HOW TO COMPLETE THIS TASK. Could you write out, exactly and with no pictures, every line from the one containing "Task: Click the" through the last line of the entries?

INFORMATION GIVEN.
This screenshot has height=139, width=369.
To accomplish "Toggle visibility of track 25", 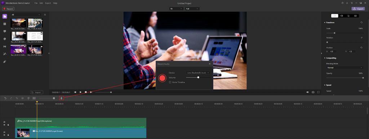I will click(x=4, y=125).
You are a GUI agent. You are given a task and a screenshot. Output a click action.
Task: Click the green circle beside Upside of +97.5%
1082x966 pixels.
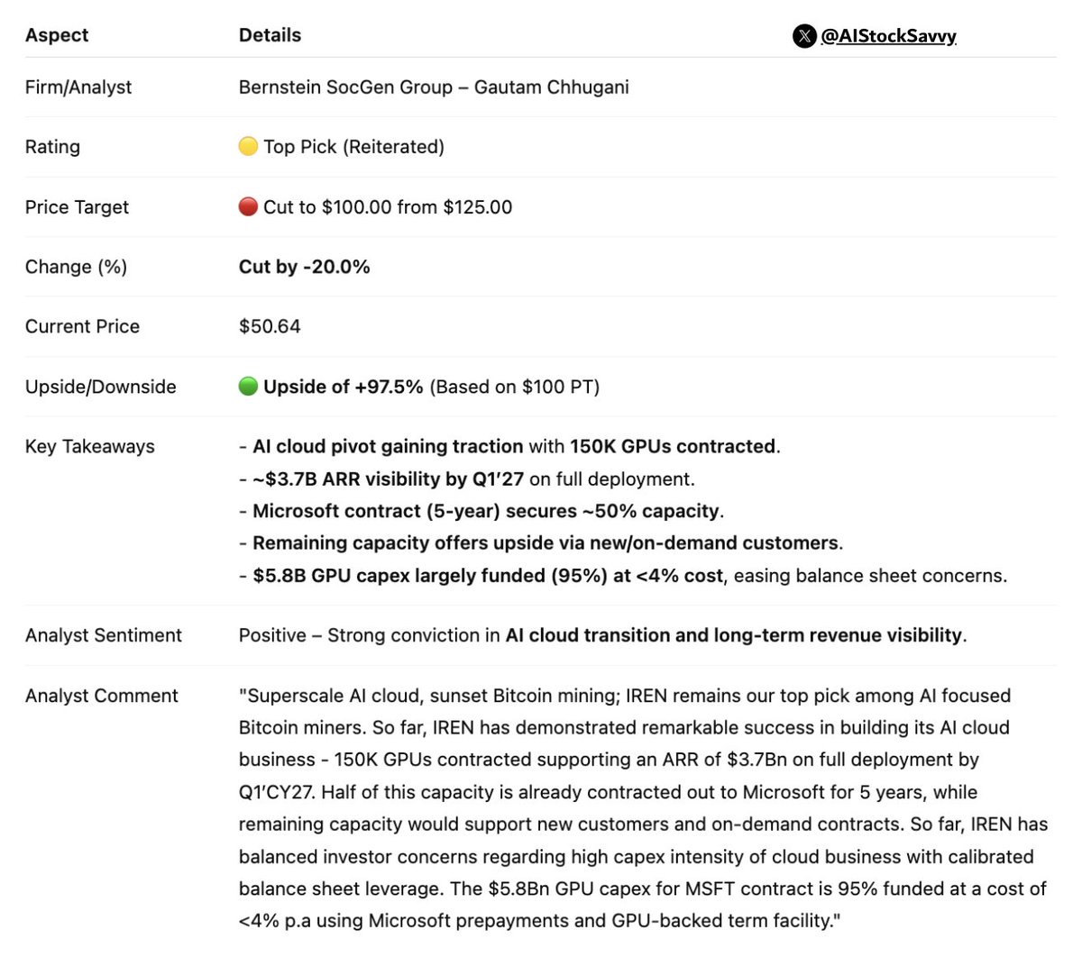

RESPONSE.
Task: Click the green circle beside Upside of +97.5%
1082x966 pixels.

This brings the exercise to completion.